Sam Dean | The Roanoke Times
Death and hope
One day, shrapnel from a roadside bomb hits Jordan in the face, neck and shoulder, but he returns to duty the same day. He finds the experience surreal -- a little closer and he might have been vaporized, but all he gets are some stitches. It shakes him. He feels lucky, scared, but mostly angry. He still hands out candy to the ragged children when he patrols the streets, but it's different now. He has a new outlook, feels hardened.
Despite the constant patrols, he never fires his rifle, using his camera instead to capture what's happening around him, from mundane life on base to the scarred cityscape. Once, he grabs a fleeing insurgent, orders him to stop resisting, but then he remembers his camera and starts taking photos instead, pushing the struggling guerrilla into the arms of another Marine.
In one house-to-house search, he photographs a fellow Marine shooting an insurgent, the body falling just outside his camera's viewfinder, the rifle clattering to the ground. It's the first combat death Jordan sees.
"I don't know what I expected," he says. "I was upset, but relieved, too, you know?"
He's shaken when, as part of an investigation, he has to photograph a fellow Marine who killed himself.
When a Marine friend's skull is split open by a roadside bomb, a life reduced to a dark spot on the road, Jordan is further confounded by the randomness of death. His friend does everything right and still ends up in a body bag just before his tour ends. Jordan thinks: Everything is out of your control. You can fight the insurgents, whenever they stand and fight, but not randomness. He tries to block it out, this bewildering finality, so he can do his job, so he won't go insane.
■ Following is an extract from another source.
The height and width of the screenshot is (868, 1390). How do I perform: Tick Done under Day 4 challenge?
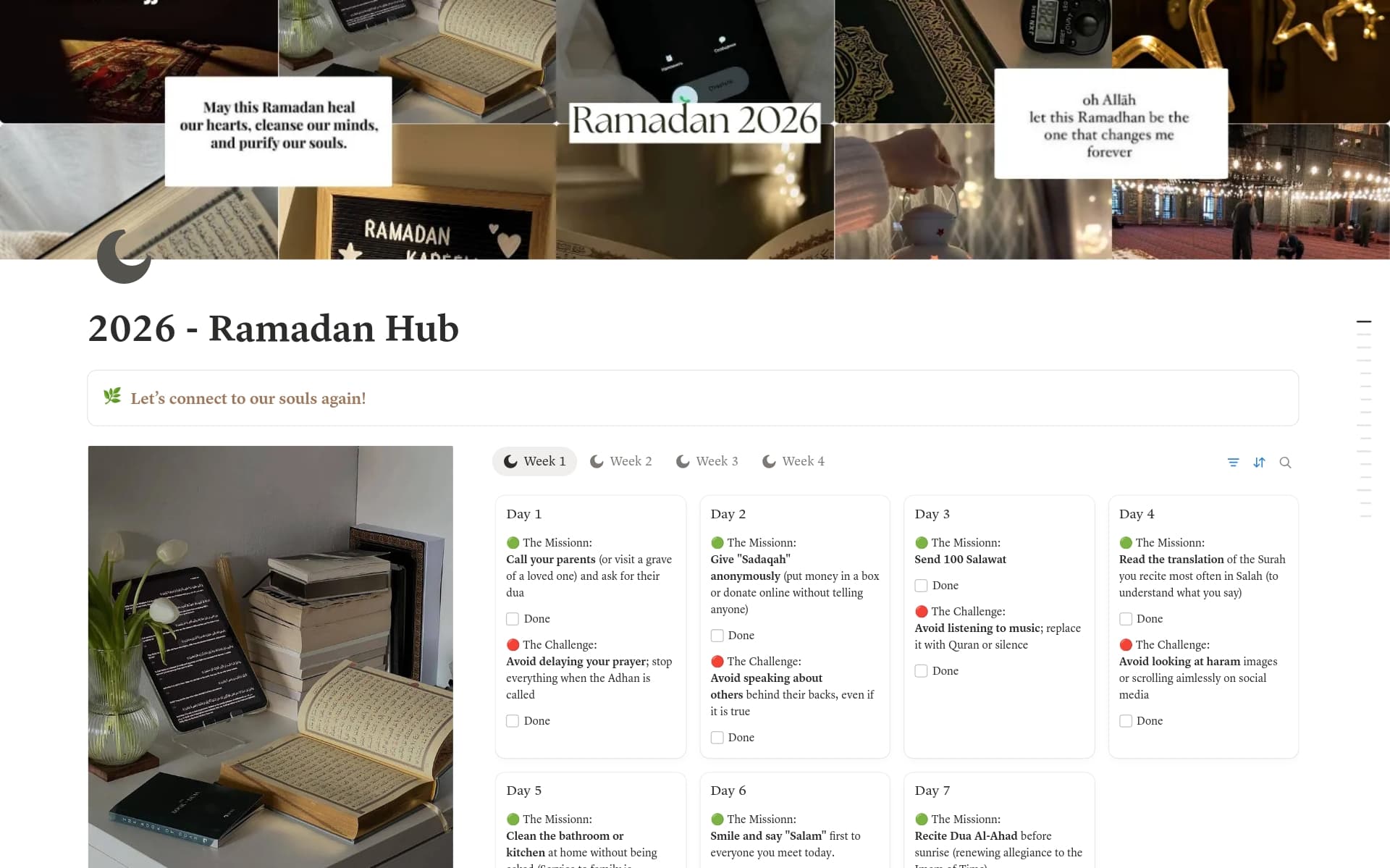coord(1125,721)
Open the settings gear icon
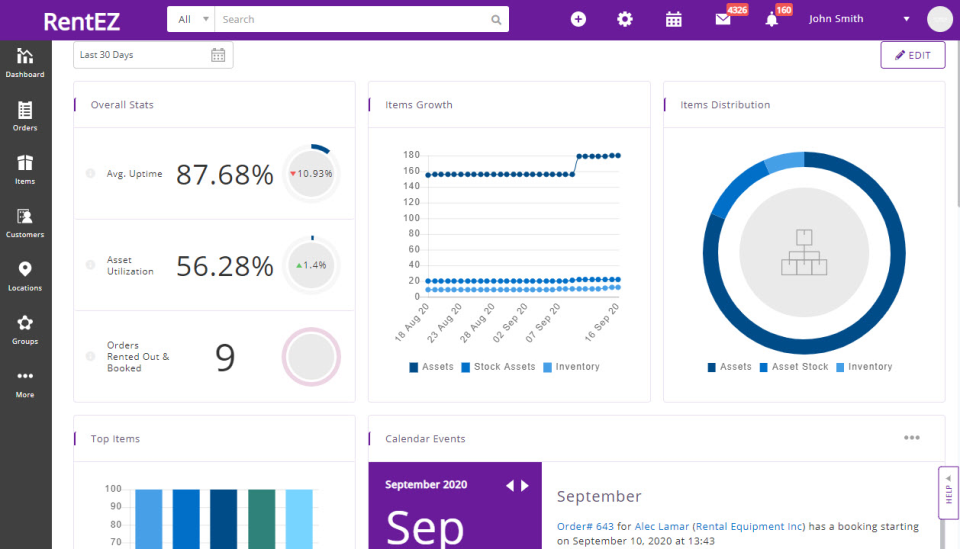Image resolution: width=960 pixels, height=549 pixels. pos(625,19)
As time passes, he photographs other insurgents, civilians, Marines, alive and dead. He's shaken when, as part of an investigation, he has to photograph a fellow Marine who killed himself.
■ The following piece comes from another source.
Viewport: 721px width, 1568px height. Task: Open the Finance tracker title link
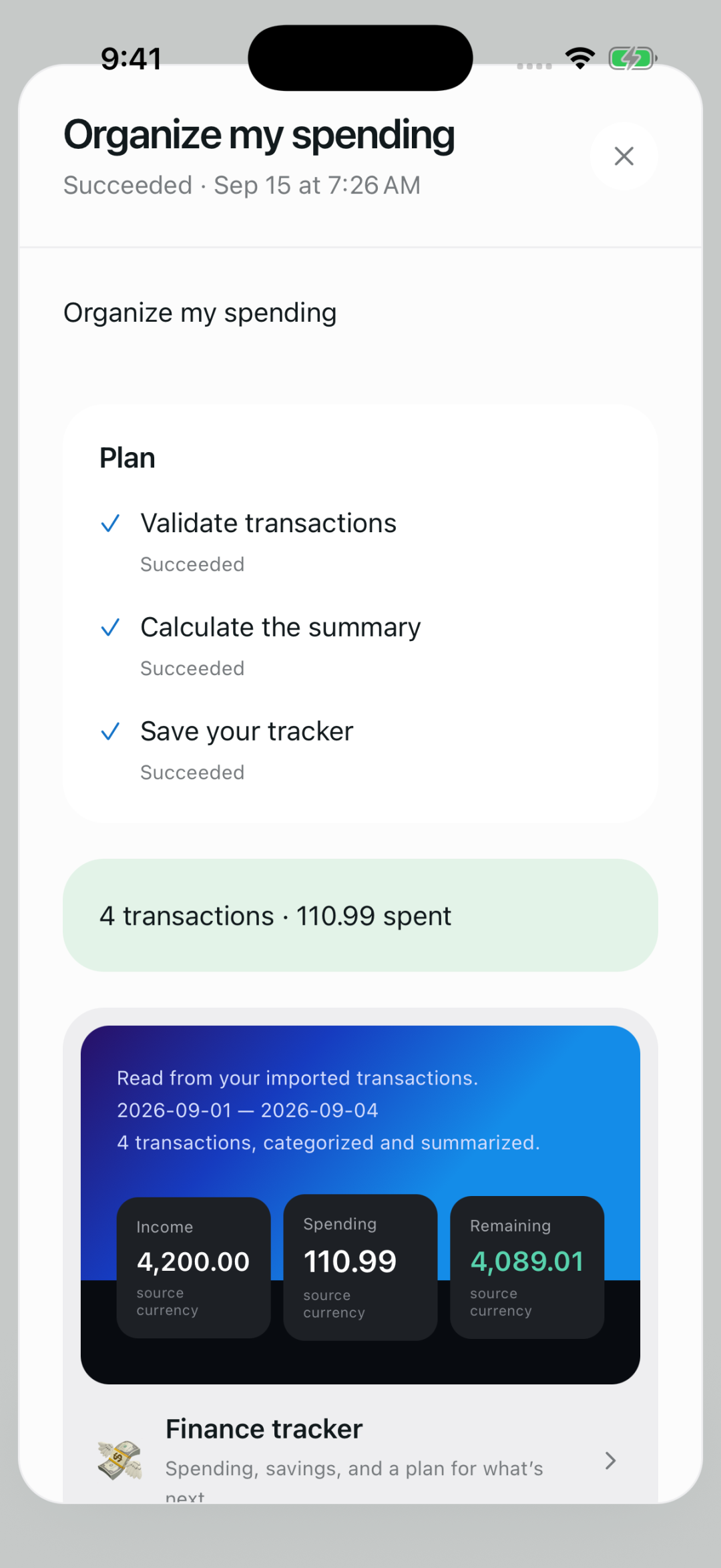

Still, Jordan loves his job, recording the rough draft of history on a digital disc, trusting his instinct on whether to raise his rifle or camera, trusting his fellow Marines to cover him. Other leathernecks envy his job, saying they didn't know the Marines even had combat cameramen.
Jordan takes some of his best photos when guerrillas fire mortars at a Marine position to try to lure them into an ambush. But Jordan's patrol rushes in and captures them before they can finish setting up the kill zone. He records it all and rushes his photos back to Marine headquarters.
Some of his favorite photos are of Iraqi children giving a thumbs-up sign to his lens, which he takes as a sign of hope. Another favorite photo is of an Iraqi man caught selling weapons to insurgents. For Jordan, his photograph of the man -- who is blindfolded, handcuffed, sitting in the dirt, his body sagging as if resigned to his fate -- embodies the good work American troops are doing.
In October 2004, when Jordan's first tour ends, his unit returns to Camp Pendleton, near San Diego, where his family greets him.
"I cried and cried," Ginger says. "I can't ever explain it. It was like giving birth again."
In February 2005, his unit is ordered back to Iraq, where the insurgency is raging.
"My heart just sunk," Ginger says. "I knew something bad was going to happen, but then I thought: What are the chances, really, of his getting hurt twice in a row?"